WORK ITEM:
Your job is to set down the stretch of entries that opens with the line containing "Image resolution: width=610" and closes with the line containing "Task: Click the $5,012.94". Keep both end lines, copy each exactly, and add nothing.

MATERIAL PROVIDED:
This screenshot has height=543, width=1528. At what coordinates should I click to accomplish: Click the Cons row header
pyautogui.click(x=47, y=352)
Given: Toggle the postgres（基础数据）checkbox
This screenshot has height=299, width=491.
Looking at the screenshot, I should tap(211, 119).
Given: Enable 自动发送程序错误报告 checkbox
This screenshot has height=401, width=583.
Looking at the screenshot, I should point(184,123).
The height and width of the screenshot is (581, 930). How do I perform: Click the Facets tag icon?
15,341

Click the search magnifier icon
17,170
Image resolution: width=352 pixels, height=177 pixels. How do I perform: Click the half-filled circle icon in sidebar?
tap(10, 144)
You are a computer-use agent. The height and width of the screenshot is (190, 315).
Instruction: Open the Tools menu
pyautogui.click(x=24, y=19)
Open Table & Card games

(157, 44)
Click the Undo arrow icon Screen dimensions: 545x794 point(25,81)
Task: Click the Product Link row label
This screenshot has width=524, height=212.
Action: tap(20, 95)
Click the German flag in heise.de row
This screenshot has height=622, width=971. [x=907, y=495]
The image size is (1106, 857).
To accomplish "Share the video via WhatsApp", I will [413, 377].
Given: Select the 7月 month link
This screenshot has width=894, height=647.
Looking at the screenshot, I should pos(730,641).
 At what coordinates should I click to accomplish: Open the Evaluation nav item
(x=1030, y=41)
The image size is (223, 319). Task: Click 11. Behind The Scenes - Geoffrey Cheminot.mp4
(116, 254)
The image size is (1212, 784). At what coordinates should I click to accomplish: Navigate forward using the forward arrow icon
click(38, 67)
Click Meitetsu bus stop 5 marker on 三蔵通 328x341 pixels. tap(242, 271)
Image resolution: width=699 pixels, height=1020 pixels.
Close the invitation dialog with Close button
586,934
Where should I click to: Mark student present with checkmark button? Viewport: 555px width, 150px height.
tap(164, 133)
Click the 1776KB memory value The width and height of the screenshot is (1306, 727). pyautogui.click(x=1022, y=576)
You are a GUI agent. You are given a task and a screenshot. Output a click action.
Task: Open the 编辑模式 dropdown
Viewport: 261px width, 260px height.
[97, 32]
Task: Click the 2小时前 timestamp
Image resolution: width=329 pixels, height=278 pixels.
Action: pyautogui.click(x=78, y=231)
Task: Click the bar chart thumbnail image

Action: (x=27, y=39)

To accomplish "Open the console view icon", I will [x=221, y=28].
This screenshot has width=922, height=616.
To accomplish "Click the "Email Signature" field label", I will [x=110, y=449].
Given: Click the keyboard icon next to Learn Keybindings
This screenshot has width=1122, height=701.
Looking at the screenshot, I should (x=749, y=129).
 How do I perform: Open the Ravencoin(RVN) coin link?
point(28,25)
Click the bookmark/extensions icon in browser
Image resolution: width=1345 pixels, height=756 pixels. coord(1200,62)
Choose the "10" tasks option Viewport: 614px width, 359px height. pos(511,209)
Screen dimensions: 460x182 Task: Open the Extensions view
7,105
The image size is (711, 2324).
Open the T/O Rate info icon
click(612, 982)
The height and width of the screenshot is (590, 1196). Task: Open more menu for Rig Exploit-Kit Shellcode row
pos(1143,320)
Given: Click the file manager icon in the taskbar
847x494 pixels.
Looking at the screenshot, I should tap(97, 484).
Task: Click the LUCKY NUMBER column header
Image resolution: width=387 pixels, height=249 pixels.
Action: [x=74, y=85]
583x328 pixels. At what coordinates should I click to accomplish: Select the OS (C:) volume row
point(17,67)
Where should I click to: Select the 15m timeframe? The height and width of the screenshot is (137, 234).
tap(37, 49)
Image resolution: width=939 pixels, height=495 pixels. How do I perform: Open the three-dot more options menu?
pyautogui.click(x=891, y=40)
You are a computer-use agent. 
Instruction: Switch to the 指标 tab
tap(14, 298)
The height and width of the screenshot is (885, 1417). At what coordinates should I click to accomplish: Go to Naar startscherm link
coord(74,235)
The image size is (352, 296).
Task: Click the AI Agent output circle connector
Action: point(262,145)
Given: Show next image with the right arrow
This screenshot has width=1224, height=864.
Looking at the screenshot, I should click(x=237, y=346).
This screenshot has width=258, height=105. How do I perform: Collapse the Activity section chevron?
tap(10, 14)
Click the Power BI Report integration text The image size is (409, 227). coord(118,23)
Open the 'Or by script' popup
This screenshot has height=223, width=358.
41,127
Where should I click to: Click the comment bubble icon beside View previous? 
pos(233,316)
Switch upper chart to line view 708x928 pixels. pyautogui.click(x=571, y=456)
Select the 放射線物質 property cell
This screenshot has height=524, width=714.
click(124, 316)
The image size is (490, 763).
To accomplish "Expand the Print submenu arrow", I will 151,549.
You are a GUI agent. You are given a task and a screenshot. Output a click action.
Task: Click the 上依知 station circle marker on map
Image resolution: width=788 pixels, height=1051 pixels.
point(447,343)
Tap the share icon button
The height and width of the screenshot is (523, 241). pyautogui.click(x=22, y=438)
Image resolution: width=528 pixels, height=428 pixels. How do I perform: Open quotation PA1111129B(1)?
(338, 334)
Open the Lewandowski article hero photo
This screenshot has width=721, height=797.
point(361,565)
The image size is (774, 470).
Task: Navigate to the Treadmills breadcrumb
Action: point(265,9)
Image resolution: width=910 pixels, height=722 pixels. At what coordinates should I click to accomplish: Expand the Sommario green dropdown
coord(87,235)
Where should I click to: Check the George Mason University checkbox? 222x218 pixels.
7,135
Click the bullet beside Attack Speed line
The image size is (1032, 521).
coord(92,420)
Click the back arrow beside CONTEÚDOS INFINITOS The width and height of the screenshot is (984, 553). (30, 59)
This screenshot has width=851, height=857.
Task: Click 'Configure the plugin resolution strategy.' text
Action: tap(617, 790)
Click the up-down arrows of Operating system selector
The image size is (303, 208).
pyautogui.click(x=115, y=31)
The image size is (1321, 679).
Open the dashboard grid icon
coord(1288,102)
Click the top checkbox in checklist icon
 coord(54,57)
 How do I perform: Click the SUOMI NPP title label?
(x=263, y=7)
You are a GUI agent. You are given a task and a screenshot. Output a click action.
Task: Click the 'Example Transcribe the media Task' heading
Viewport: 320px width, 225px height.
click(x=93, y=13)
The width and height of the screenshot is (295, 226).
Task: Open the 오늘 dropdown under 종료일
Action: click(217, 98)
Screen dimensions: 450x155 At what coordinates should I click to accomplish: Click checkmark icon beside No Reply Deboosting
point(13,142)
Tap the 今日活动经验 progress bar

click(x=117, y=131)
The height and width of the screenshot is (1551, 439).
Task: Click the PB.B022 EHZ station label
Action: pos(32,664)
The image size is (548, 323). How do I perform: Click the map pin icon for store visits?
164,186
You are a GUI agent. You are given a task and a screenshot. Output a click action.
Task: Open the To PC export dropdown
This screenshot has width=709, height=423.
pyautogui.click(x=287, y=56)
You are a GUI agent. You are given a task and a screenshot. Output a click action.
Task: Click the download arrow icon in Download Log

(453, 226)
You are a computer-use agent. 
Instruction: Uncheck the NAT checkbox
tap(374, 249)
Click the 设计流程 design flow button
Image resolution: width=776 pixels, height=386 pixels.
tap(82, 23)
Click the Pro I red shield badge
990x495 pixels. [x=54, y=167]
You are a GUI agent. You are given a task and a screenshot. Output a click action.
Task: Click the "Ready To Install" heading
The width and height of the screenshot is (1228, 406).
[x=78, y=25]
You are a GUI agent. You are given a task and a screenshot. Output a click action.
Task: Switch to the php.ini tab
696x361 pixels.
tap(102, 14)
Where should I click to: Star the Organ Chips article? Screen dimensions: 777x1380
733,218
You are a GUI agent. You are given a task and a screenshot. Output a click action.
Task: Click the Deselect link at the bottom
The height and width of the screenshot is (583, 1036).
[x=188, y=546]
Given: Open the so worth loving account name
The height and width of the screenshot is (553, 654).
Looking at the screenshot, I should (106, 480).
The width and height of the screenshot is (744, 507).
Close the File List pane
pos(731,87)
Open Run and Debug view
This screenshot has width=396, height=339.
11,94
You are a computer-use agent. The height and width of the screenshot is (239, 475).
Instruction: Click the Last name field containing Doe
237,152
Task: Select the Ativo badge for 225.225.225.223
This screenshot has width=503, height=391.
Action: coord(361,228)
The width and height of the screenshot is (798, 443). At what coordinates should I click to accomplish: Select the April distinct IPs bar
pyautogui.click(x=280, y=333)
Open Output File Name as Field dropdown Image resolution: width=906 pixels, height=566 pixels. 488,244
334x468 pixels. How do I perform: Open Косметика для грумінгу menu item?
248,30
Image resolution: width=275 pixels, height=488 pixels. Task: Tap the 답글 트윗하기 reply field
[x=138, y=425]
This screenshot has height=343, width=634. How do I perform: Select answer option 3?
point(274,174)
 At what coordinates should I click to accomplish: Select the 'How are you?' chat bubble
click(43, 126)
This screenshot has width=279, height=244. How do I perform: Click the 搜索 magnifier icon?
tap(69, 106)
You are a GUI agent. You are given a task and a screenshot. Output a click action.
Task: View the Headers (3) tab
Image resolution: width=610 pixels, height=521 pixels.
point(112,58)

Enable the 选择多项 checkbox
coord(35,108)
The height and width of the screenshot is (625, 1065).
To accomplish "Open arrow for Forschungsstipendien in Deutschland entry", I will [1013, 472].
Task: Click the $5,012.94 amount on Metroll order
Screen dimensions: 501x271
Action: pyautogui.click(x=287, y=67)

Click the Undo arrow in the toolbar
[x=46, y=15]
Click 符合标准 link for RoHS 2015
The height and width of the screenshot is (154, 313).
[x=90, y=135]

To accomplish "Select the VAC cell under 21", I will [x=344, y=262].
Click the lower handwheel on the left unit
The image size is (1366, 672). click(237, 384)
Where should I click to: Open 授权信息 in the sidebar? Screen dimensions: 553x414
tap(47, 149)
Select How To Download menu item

SOLUTION:
Image resolution: width=610 pixels, height=521 pixels.
point(112,58)

Enable the 选择多项 checkbox
coord(35,108)
The height and width of the screenshot is (625, 1065).
To accomplish "Open arrow for Forschungsstipendien in Deutschland entry", I will [1013, 472].
Task: Click the $5,012.94 amount on Metroll order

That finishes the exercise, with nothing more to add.